***** TASK MATERIAL

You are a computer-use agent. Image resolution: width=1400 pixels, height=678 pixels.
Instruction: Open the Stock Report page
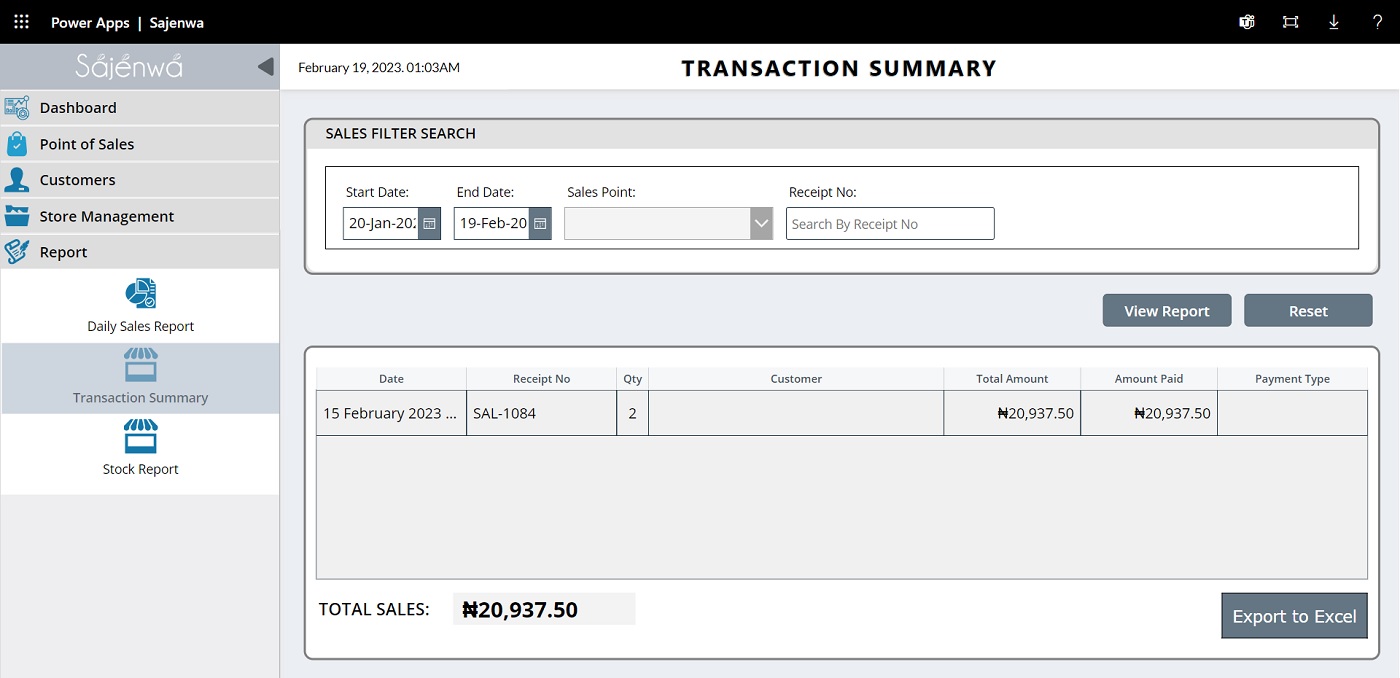coord(140,448)
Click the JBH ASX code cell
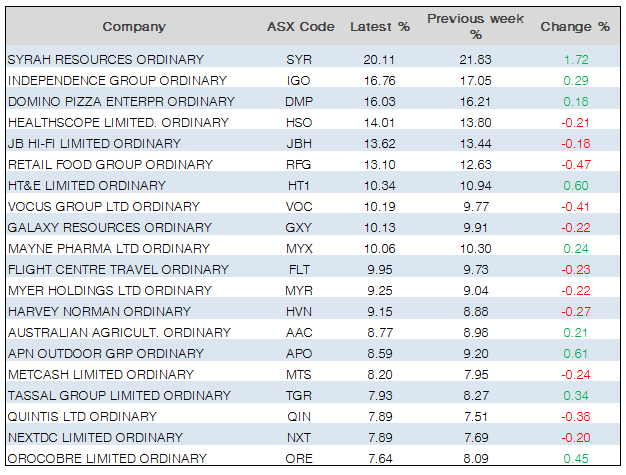This screenshot has height=475, width=626. click(299, 144)
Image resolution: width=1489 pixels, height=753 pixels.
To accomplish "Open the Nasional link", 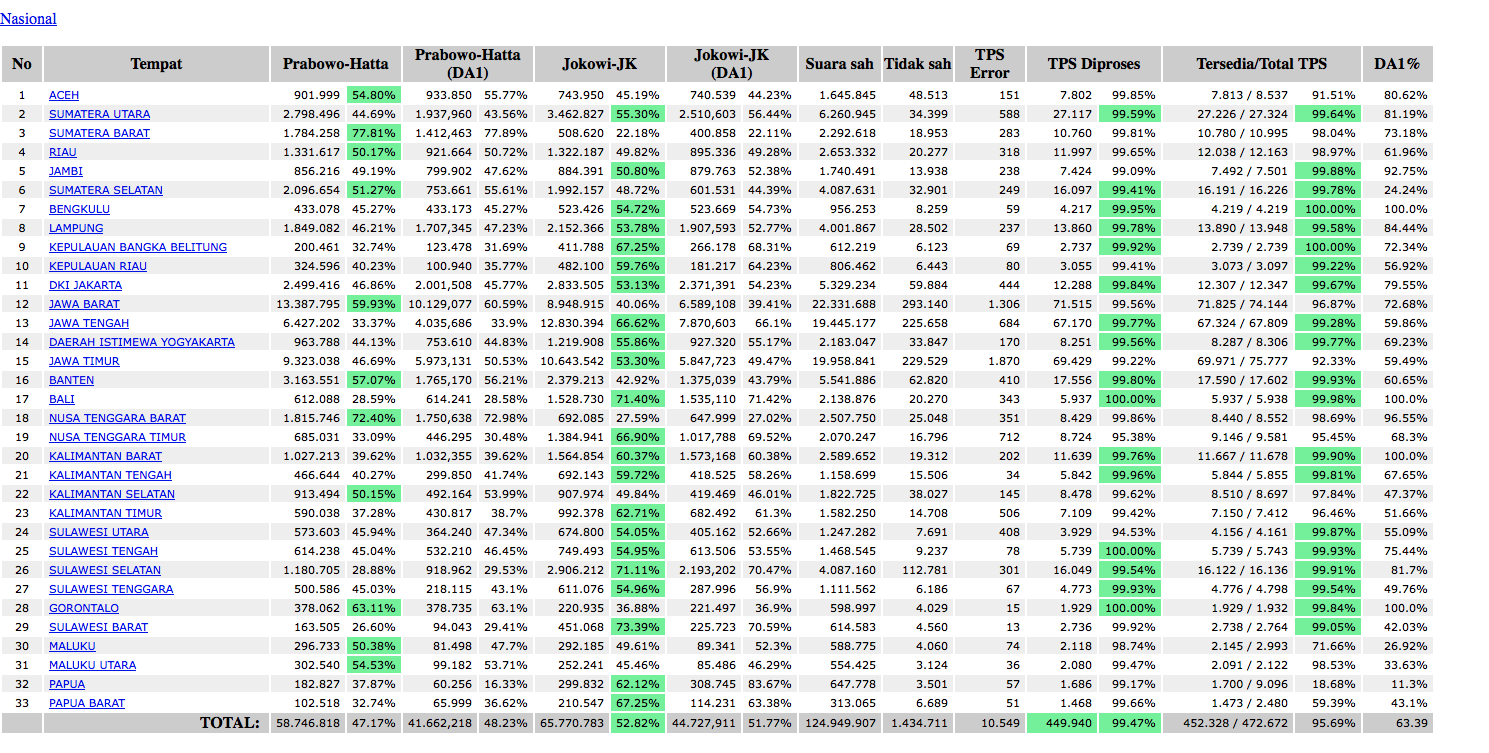I will [28, 19].
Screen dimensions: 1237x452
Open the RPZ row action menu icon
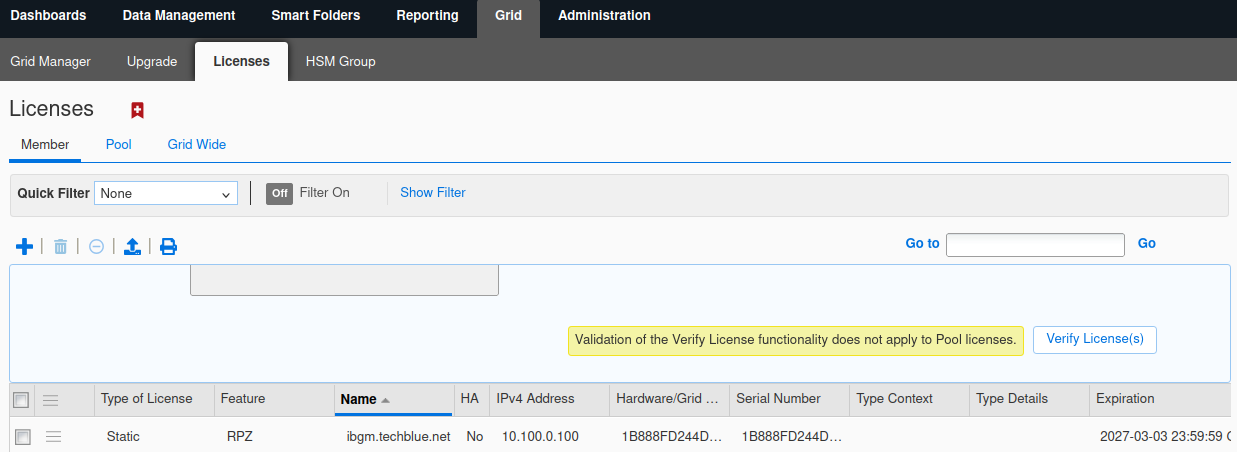point(54,436)
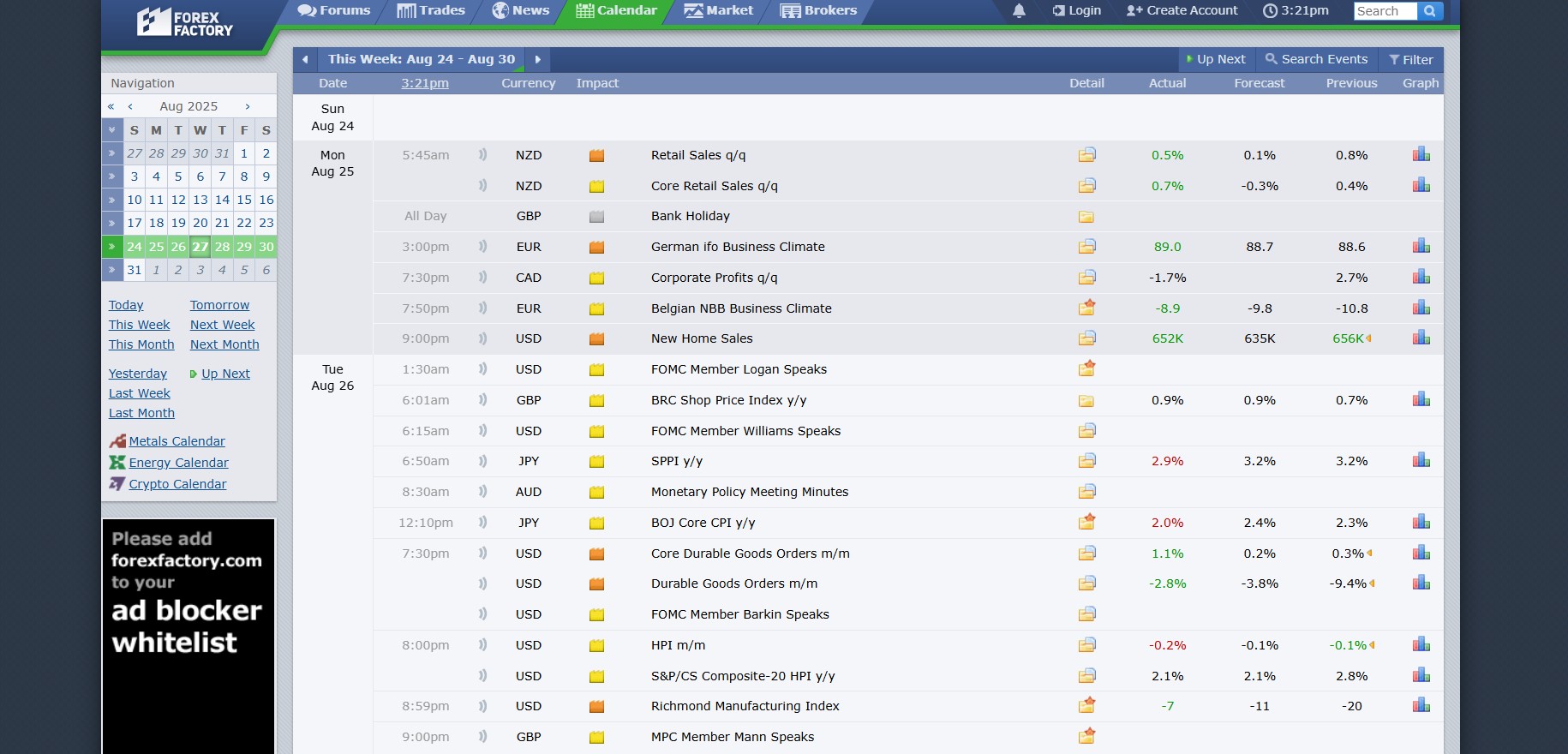The image size is (1568, 754).
Task: Open detail folder for Bank Holiday
Action: (1086, 217)
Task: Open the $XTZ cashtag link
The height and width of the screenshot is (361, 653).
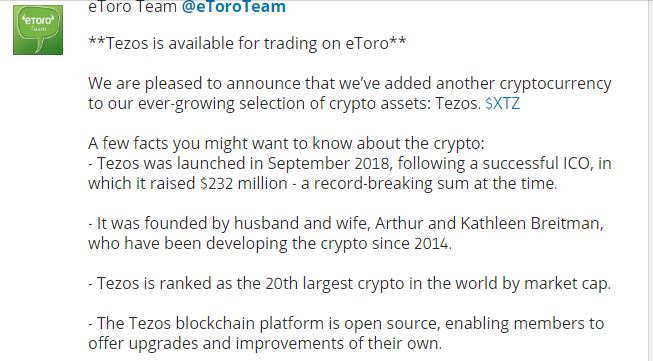Action: [x=503, y=103]
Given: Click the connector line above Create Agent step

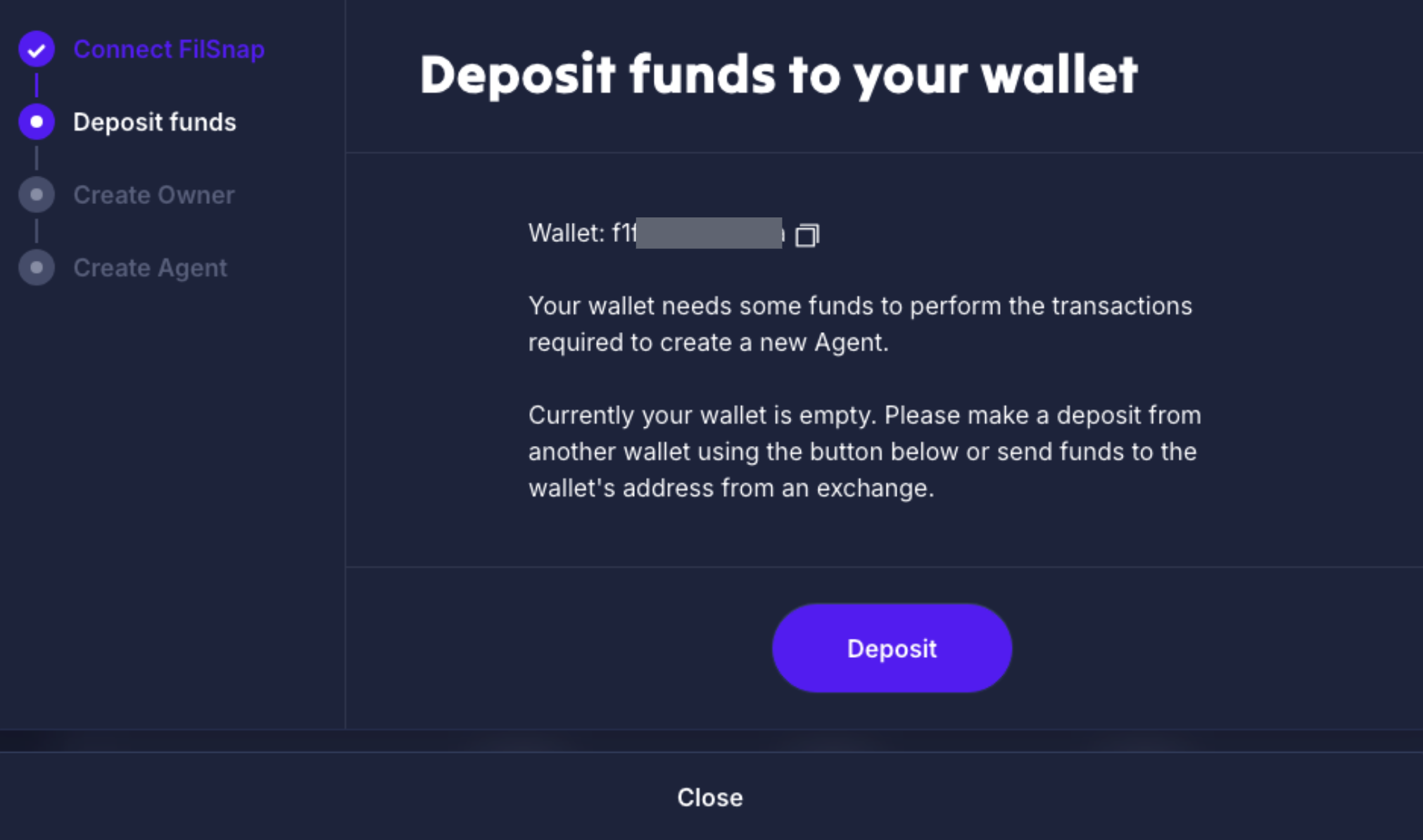Looking at the screenshot, I should (37, 231).

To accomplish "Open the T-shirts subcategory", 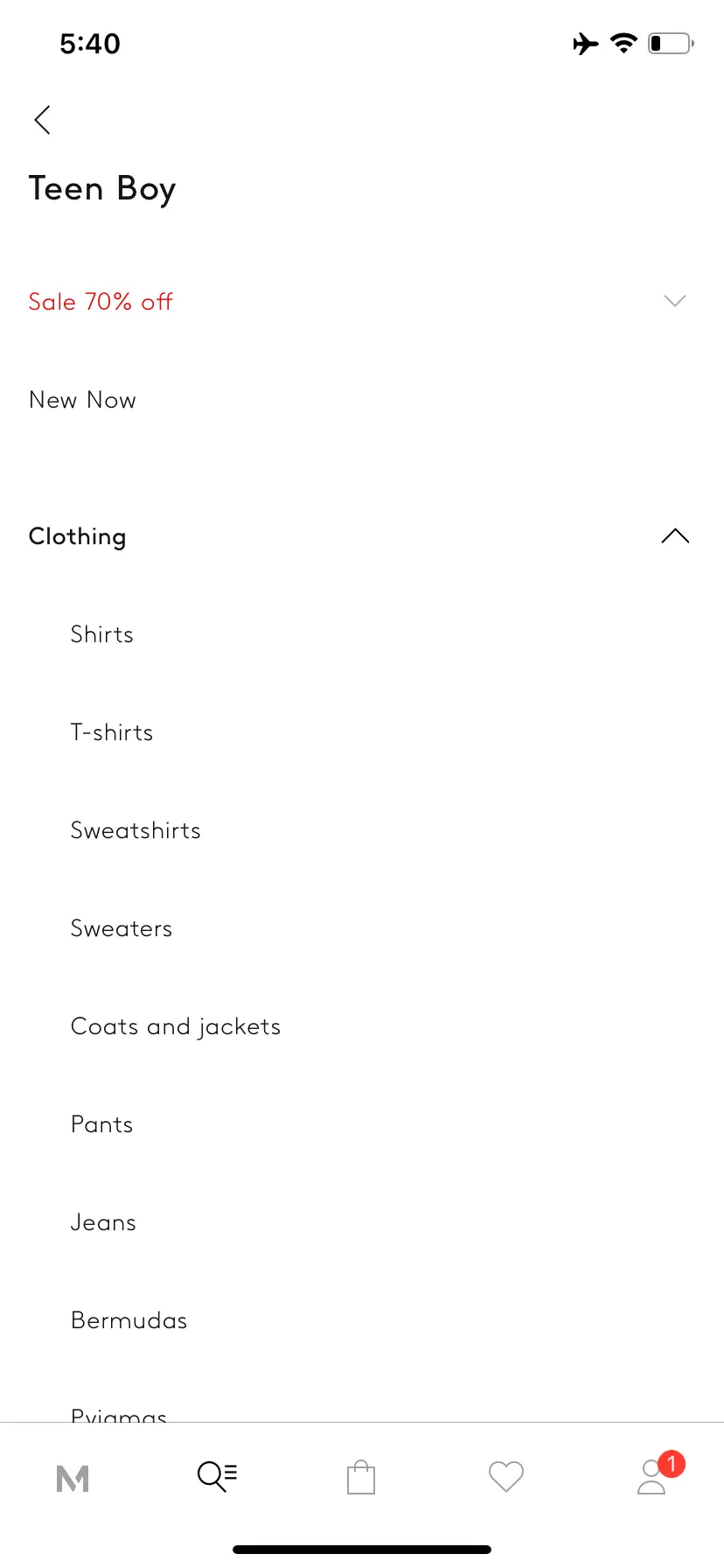I will [x=112, y=732].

**********

> [WORK TO BE COMPLETED]: From the listing, reproduce every line where the word "resolution" is present.

> [SOLUTION]:
You are a computer-use agent. Image resolution: width=1400 pixels, height=678 pixels.
Image resolution: width=1489 pixels, height=753 pixels.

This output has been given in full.